Help Center: 10 CNN Architectures

How have you been keeping up with the different convolutional neural networks (CNNs)? In recent years, we have witnessed the birth of numerous CNNs. These networks have gotten so deep that it has become extremely difficult to visualise the entire model. We stop keeping track of them and treat them as blackbox models.

Fine, maybe you don’t. But if you’re guilty too then hey, you’ve come to the right place! This article is a visualisation of 10 common CNN architectures, hand-picked by yours truly. These illustrations provide a more compact view of the entire model, without having to scroll down a couple of times just to see the softmax layer.
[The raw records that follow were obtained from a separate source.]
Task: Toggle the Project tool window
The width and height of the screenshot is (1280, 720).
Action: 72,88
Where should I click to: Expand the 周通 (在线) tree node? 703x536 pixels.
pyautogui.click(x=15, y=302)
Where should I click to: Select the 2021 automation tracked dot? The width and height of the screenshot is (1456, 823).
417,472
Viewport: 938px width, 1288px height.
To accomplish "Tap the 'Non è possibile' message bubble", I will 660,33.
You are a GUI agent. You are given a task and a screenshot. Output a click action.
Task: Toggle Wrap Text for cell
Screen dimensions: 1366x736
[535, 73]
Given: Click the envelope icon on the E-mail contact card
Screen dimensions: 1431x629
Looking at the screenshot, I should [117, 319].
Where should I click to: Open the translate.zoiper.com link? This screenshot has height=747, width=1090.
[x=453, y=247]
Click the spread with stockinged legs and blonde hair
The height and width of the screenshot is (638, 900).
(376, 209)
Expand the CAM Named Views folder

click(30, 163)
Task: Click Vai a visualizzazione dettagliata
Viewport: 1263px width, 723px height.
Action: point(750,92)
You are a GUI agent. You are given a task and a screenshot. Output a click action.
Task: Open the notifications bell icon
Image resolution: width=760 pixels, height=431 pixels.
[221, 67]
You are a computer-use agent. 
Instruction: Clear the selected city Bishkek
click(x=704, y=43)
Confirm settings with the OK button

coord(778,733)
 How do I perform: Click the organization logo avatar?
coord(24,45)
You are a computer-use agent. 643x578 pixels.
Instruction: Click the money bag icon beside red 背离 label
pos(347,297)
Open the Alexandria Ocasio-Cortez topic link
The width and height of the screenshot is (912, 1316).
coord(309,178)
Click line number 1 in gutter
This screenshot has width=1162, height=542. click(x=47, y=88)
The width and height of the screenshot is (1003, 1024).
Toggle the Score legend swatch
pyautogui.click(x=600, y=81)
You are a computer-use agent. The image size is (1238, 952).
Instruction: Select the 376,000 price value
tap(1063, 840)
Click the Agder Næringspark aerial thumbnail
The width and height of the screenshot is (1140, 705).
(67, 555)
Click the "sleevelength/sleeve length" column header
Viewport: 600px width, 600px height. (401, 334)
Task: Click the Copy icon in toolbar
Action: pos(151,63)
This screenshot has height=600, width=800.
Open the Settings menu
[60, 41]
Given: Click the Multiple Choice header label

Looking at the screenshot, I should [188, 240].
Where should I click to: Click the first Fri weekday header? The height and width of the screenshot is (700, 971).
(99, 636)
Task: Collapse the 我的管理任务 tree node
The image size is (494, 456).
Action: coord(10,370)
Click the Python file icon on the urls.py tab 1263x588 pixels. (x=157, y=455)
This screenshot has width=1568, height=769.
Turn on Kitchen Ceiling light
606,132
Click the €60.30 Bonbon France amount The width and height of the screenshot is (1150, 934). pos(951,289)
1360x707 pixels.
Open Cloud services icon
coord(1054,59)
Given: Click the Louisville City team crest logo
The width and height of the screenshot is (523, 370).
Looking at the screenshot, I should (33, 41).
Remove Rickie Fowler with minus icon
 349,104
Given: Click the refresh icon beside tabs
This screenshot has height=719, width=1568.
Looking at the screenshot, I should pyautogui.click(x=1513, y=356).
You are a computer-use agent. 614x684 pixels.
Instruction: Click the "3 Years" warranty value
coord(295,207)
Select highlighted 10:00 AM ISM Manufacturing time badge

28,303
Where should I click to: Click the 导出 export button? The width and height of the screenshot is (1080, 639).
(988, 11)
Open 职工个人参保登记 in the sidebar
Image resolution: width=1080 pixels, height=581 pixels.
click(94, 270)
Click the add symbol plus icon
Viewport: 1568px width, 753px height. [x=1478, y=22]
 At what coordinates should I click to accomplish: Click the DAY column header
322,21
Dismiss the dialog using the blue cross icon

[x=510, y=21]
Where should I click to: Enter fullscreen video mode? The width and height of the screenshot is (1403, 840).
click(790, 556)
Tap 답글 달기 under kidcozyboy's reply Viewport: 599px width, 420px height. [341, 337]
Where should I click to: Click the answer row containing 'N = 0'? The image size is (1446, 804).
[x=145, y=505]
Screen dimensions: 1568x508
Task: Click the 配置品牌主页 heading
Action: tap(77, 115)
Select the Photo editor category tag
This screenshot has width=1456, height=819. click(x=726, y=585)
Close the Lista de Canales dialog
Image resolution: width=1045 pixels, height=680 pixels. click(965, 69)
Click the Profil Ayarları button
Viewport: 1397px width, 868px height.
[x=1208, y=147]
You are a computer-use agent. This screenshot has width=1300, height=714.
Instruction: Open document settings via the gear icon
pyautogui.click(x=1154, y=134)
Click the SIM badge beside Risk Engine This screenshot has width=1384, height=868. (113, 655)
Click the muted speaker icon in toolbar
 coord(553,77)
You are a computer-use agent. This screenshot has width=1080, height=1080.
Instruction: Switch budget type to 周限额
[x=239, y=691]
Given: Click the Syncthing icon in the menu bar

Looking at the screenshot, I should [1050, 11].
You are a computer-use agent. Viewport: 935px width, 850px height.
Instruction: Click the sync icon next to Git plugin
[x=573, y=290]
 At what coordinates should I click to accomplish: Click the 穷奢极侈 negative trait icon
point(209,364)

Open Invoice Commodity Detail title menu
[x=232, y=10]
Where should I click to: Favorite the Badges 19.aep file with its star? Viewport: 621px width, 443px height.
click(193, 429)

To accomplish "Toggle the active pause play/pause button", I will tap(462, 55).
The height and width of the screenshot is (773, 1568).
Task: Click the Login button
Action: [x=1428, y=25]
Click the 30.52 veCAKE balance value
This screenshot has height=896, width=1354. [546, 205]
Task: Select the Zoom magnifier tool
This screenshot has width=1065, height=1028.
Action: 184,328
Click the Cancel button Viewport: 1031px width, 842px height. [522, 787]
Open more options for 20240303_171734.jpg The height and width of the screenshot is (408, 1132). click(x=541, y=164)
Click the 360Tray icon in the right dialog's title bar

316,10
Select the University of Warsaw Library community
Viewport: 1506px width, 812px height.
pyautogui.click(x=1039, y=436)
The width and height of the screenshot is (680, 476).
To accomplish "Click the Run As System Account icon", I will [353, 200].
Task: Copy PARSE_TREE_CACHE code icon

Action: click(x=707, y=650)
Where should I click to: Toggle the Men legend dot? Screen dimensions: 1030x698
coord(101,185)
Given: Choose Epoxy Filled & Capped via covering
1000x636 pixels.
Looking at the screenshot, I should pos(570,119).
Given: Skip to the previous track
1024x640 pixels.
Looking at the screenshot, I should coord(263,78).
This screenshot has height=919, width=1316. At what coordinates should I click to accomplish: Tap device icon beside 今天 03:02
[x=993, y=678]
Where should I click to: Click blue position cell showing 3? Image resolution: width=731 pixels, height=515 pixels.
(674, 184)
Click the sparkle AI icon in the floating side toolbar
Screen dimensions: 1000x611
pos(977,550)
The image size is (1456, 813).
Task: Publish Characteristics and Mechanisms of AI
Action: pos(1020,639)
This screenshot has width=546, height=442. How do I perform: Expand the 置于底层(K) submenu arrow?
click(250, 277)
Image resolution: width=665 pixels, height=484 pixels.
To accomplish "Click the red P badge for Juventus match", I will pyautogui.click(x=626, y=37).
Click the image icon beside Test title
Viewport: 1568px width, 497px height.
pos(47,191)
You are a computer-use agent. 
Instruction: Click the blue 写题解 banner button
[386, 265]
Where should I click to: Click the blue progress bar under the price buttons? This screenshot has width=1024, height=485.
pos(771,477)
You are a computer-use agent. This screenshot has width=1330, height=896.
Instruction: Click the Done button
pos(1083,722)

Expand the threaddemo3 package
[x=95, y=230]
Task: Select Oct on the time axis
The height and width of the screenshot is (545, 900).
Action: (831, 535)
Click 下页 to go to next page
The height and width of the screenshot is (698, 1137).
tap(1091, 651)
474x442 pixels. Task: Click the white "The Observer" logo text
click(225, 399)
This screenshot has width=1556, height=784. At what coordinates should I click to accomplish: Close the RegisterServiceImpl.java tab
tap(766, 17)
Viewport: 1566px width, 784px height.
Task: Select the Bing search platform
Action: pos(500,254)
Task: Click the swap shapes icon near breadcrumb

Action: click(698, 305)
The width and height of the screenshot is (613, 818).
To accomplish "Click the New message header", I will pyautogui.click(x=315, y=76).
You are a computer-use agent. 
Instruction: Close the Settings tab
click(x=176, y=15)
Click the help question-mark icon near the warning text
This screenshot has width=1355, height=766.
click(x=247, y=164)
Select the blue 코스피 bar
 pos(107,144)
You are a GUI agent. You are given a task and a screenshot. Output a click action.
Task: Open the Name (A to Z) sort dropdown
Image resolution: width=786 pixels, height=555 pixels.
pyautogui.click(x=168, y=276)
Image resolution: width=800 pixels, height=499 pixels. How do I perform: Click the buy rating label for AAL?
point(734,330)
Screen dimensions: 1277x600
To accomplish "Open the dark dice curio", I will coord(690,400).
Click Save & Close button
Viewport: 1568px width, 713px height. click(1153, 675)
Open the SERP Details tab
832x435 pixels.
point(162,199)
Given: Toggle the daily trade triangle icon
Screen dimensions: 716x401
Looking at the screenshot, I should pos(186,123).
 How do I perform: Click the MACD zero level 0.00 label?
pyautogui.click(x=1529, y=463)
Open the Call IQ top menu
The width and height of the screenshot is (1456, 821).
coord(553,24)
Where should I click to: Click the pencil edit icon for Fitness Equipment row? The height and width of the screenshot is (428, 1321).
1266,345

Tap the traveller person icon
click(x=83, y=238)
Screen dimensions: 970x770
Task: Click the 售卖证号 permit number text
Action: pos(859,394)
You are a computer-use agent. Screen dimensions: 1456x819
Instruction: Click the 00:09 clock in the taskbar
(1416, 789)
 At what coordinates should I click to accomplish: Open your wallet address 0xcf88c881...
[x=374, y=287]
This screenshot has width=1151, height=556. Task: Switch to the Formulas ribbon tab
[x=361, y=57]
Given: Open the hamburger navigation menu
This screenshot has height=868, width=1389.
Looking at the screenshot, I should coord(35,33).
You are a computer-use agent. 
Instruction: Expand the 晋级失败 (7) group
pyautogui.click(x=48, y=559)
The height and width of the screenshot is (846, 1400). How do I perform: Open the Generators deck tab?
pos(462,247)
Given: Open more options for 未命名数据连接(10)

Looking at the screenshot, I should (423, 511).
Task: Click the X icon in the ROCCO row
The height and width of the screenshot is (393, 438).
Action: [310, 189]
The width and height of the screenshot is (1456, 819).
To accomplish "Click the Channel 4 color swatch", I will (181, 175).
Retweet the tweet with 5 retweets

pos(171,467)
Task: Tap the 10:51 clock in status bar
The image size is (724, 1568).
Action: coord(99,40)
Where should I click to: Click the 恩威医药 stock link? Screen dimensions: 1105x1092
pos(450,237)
Apart from these images, I’ve also sprinkled some notes on how they ‘evolved’ over time — from 5 to 50 convolutional layers, from plain convolutional layers to modules, from 2–3 towers to 32 towers, from 7⨉7 to 5⨉5— but more on these later.

By ‘common’, I am referring to those models whose pre-trained weights are usually shared by deep learning libraries (such as TensorFlow, Keras and PyTorch) for users to use, and models that are usually taught in classes. Some of these models have shown success in competitions like the ImageNet Large Scale Visual Recognition Challenge (ILSVRC).

The 10 architectures that will be discussed and the year their papers were published.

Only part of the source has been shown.